Hoofdpersoon van Looking Backward is Julian West, een inwoner van Boston anno 1887. Amerika bevindt zich in het begin van het boek in de zogenaamde Gilded Age, met enorme sociale en economische ongelijkheid tussen arm en rijk. Stakingen zijn aan de orde van de dag en de vermogende Julian maakt zich grote zorgen. Wanneer Julian in een diepe slaap valt, ontwaakt hij tot zijn grote verbazing in het jaar 2000. Met behulp van doctor Leete, die hem rondleidt door het Boston van de toekomst. Boston blijkt radicaal veranderd. De stad is schoon, veilig en voorzien van een imposante flatgebouwen en een efficiënt vervoersnetwerk. Persoonlijk kapitaal is afgeschaft, politieke partijen zijn verdwenen en verschillen tussen standen en klassen behoren tot het verleden. Dit alles is in Bellamys wereld mogelijk gemaakt door geavanceerde machines. "I need not tell my readers what the great mills are in these days - lofty, airy halls, walled with beautiful designs in tiles and metal, furnished like palaces, with every convenience, the machinery running almost noiselessly, and every incident of the work that might be offensive to any sense reduced by ingenious devices to the minimum."[2] Over hoe die machines precies opereren blijft Bellamys boek vaag, maar hun rol is doorslaggevend. Elk aspect van het menselijk bestaan wordt gereguleerd door technologie, van de verdeling van goederen tot ziekenzorg en productie.

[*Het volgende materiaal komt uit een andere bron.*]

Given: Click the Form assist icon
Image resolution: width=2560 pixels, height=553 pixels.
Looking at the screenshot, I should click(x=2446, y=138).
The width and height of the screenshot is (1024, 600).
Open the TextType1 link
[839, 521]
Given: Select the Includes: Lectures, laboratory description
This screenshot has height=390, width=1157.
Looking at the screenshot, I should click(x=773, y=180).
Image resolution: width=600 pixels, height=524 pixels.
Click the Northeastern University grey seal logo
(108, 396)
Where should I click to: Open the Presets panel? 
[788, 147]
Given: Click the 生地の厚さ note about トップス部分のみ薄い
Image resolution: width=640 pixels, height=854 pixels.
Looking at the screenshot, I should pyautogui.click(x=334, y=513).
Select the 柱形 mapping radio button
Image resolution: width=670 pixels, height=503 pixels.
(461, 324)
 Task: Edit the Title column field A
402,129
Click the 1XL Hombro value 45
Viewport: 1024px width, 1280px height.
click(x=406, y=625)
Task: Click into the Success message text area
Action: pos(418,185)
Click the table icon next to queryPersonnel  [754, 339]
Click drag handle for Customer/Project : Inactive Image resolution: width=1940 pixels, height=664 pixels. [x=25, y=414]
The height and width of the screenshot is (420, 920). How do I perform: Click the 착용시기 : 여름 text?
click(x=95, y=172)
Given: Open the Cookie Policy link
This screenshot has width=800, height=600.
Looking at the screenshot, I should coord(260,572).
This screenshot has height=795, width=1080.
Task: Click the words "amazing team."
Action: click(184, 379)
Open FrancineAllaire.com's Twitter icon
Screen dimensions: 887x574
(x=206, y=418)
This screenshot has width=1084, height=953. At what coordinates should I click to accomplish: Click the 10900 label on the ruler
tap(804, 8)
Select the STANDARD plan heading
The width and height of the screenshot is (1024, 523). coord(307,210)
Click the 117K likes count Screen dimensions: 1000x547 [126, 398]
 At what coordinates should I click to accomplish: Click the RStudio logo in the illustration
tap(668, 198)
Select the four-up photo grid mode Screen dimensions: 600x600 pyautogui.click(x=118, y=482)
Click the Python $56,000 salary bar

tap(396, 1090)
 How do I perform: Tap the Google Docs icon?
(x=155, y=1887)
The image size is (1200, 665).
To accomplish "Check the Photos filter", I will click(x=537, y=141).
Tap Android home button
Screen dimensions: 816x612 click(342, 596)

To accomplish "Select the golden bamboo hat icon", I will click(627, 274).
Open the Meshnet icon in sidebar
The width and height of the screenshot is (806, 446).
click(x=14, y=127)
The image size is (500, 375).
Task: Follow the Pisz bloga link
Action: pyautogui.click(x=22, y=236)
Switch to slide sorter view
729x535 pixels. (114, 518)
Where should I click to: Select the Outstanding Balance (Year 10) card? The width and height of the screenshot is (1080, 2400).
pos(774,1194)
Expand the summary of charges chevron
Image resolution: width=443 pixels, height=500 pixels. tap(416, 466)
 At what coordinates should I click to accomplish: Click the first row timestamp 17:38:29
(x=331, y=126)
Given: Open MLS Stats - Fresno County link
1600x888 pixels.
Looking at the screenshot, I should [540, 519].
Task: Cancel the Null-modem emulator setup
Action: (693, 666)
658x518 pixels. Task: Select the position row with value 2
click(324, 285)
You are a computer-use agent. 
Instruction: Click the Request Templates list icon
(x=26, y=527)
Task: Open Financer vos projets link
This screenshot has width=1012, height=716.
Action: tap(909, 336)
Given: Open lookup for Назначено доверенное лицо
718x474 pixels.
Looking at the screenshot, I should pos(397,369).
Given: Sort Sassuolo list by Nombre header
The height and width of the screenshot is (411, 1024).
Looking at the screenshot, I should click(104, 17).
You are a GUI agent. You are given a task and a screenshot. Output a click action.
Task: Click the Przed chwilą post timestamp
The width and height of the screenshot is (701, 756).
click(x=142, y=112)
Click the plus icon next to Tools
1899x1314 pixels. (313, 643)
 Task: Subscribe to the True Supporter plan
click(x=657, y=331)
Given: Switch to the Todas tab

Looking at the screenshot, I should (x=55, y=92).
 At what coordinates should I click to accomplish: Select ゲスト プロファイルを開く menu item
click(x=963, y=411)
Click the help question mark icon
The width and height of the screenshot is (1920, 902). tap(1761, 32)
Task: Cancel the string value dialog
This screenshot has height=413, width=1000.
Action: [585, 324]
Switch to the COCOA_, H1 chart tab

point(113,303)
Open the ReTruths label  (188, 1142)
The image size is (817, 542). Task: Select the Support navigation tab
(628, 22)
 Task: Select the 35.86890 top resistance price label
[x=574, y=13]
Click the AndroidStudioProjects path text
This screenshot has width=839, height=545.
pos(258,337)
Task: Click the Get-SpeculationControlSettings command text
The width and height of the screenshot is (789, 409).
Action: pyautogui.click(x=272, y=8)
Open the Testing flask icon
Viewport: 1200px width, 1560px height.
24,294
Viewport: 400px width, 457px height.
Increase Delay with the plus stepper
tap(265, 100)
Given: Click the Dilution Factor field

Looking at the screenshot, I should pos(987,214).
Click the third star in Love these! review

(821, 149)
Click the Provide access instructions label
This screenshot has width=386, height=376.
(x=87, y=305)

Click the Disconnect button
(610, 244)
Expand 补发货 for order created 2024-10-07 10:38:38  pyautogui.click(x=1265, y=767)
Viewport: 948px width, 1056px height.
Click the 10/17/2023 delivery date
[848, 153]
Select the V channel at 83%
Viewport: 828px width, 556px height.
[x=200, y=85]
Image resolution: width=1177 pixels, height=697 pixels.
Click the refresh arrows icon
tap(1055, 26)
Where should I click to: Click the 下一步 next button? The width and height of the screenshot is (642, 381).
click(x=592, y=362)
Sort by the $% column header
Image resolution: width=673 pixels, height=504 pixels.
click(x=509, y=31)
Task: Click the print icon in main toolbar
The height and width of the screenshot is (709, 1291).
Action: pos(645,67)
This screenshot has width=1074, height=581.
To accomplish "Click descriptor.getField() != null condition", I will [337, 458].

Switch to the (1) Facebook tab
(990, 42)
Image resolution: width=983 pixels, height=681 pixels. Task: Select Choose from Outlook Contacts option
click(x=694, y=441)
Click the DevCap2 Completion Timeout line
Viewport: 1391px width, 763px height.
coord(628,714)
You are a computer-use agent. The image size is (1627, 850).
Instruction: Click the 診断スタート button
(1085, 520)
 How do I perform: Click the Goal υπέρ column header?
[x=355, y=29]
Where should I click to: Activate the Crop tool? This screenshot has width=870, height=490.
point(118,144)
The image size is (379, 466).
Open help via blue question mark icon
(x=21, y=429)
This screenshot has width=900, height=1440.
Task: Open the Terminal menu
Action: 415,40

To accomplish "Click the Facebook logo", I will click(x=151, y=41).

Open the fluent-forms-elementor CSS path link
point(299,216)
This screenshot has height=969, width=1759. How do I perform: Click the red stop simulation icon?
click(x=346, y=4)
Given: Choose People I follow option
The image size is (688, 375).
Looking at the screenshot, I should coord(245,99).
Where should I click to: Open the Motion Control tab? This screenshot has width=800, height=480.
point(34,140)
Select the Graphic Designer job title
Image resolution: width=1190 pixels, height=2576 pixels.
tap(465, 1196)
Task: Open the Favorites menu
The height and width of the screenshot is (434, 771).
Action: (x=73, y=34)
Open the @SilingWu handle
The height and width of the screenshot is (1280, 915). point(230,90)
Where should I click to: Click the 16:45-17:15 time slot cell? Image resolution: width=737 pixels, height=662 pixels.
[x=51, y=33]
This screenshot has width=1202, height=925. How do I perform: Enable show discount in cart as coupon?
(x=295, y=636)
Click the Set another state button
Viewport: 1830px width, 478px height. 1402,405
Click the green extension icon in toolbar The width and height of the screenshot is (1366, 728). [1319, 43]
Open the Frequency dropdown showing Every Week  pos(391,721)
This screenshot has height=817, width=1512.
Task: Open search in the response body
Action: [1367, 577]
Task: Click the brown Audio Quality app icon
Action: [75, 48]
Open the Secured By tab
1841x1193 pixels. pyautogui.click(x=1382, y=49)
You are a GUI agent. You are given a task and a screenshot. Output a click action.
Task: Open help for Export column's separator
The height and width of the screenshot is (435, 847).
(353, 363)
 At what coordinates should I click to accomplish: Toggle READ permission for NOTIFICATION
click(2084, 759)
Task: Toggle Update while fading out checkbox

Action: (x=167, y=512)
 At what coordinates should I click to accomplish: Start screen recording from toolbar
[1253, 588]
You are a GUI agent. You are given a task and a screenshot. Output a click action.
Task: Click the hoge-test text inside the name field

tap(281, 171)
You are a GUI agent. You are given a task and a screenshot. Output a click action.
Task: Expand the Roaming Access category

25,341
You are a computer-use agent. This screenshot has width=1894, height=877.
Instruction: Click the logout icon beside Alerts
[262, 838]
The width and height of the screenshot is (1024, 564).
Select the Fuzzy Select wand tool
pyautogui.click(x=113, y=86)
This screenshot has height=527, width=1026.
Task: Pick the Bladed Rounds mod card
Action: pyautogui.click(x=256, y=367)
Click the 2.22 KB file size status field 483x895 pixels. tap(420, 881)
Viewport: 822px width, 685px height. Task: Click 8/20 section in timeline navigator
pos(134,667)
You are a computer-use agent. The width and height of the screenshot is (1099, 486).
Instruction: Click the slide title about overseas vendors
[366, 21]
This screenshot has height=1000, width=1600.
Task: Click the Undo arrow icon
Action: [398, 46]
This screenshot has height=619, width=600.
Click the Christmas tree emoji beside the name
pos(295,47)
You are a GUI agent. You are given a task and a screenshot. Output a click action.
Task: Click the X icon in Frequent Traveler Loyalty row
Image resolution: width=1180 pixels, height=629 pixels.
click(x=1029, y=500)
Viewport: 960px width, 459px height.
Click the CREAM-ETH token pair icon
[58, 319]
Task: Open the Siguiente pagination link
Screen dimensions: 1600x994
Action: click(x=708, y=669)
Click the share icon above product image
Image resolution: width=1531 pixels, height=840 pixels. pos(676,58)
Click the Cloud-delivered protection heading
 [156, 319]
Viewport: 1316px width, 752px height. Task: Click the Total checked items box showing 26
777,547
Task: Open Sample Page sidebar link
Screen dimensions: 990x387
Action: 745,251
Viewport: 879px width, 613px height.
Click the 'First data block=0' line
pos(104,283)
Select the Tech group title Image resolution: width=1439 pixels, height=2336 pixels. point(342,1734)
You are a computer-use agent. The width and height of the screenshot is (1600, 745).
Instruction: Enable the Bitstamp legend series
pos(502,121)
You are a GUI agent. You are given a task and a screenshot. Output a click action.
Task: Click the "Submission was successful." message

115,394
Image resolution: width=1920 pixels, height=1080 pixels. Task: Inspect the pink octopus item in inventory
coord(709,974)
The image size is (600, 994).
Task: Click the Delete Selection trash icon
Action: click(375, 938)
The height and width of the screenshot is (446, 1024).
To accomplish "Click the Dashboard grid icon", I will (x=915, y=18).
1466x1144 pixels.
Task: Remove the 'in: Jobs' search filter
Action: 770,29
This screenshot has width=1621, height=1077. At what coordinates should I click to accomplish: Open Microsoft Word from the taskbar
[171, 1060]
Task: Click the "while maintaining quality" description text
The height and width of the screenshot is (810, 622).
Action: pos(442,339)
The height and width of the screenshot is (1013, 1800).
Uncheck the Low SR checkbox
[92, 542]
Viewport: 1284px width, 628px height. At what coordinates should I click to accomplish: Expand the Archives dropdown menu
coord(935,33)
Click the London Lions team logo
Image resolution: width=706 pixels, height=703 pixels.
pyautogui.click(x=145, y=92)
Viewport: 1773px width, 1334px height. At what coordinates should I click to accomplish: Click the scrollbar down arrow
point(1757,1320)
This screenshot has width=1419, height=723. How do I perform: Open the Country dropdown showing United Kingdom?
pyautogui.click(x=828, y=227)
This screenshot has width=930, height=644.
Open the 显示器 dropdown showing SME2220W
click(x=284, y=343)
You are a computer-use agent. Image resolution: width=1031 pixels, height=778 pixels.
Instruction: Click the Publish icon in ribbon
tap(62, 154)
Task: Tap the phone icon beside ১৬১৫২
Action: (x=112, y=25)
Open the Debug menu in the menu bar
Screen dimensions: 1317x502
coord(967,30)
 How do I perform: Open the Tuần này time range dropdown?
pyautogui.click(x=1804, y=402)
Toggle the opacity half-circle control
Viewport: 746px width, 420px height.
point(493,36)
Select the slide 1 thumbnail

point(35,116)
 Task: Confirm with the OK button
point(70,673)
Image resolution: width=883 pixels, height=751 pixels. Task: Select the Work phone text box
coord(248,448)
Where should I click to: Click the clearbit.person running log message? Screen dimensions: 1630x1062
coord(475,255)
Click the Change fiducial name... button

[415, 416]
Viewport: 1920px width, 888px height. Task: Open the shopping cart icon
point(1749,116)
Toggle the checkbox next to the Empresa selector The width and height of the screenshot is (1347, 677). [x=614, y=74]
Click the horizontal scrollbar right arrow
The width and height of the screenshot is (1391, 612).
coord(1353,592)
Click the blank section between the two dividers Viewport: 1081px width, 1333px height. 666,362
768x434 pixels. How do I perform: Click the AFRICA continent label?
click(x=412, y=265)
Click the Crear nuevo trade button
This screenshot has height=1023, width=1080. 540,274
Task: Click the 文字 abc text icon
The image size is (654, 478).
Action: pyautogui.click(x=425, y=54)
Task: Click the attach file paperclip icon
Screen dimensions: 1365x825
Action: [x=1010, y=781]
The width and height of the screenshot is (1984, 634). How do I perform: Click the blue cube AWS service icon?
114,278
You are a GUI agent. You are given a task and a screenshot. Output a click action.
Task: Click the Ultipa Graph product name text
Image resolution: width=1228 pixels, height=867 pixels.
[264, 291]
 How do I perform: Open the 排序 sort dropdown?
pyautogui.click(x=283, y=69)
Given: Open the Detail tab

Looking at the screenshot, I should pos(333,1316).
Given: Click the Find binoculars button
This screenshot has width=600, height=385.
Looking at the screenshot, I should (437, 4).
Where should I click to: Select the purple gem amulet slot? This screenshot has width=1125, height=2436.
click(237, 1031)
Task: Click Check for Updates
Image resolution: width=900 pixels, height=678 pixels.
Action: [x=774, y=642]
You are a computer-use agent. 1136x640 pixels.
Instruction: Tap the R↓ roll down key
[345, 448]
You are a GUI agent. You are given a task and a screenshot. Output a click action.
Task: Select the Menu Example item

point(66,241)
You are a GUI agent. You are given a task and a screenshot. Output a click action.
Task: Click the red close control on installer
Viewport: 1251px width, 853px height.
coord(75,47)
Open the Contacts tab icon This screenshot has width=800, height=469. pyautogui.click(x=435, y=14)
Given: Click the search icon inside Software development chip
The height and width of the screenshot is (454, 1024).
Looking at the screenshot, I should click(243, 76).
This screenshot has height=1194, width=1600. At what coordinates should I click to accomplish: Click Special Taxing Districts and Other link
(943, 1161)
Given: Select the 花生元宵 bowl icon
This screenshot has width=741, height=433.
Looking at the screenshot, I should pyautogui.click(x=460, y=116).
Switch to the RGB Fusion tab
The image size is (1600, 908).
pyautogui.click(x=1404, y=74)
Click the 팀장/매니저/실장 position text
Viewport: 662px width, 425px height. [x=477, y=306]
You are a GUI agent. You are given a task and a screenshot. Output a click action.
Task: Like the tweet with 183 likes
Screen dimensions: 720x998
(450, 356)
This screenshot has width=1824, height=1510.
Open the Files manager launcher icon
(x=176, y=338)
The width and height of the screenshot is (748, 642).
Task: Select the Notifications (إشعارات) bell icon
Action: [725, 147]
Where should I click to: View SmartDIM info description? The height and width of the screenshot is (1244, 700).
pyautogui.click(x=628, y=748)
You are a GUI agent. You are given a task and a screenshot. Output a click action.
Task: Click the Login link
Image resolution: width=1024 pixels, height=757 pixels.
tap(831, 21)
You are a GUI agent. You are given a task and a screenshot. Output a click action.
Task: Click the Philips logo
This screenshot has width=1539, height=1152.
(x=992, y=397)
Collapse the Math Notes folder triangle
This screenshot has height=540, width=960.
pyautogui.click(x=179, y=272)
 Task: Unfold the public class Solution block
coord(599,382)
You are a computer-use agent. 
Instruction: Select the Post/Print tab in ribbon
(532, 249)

Het is een voorspelling die erg veel lijkt op die van moderne trendwatchers. Maar in plaats van een technologisch luilekkerland of massale ontslagen, voorspelt Bellamy juist een toekomst vol werk. Arbeid is voor Bellamy – en veel andere utopische denkers van zijn tijd – een moreel goed. De mens van de toekomst haalt zijn waarde niet uit roem, geld, of materiële bezittingen, maar uit arbeid. Elke werker krijgt hetzelfde inkomen maar dat wordt niet als een gemis ervaren door de inwoners van neo-Boston. Of zoals Dr. Leete het verklaart: “Now that industry of whatever sort is no longer self-service, but service of the nation, patriotism, passion for humanity, impel the worker as in your day they did the soldier. The army of industry is an army, not alone by virtue of its perfect organization, but by reason also of the ardor of self-devotion which animates its members.”[3] Het is dan ook de taak van de overheid – volledig gevuld met technocraten die slechts het bestaande systeem overzien en waar nodig verbeteren – om de bevolking aan het werk te houden. De overheid in Bellamys wereld heeft dankzij de enorme sprongen in technologie het gehele productieproces op zich kunnen nemen en stuurt de economie. Een ware cultus van efficiëntie houdt deze nieuwe samenleving bij elkaar, zoals ook blijkt uit Bellamys voortdurende beschrijving van de samenleving als een industrieel leger. Iedereen werkt om het werken, luiheid wordt gesanctioneerd. Toch staat efficiëntie voorop: elke arbeider werkt naar eigen kunnen en interesses binnen de verschillende onderdelen van de staatseconomie. Niet alleen Boston, maar vrijwel elke stad en staat binnen Bellamys toekomstvisie is op eenzelfde manier ingericht.

Consensus

Mens en machine, hand in hand op weg naar een perfecte samenleving vol noeste arbeid en zonder klassenverschillen of oorlog. Bellamys arbeids-geobsedeerde toekomstbeeld was zeker niet uniek. Vrijwel alle utopische schrijvers uit zijn tijd hechten enorme waarde aan arbeid, ook wanneer machines arbeid niet langer noodzakelijk maken. De eerder genoemde schrijver Gilette zag de wereld van de toekomst als een “mammoth factory” geleidt door een multinational genaamd People’s Corporation, waarbij iedere arbeider functioneert als “cogs in the machine, acting in response to the will of corporate mind”[4], geleidt door technologische vooruitgang. De schrijver Robert Thurston omschreef zijn toekomstvisie als “[r]elieved from bodily toil, mankind is coming to that condition of social life in which mental activity absorbs its surplus energies, and the material and intellectual development of civilization are carried on together, and with continually accelerated progress.”[5] Met het samenkomen van mens en machine wordt de perfecte samenleving en het einde van de geschiedenis bereikt. Of in de woorden van de utopische schrijver Charles Wooldridge: “Eternity is here. We are living in the midst of it”.[6]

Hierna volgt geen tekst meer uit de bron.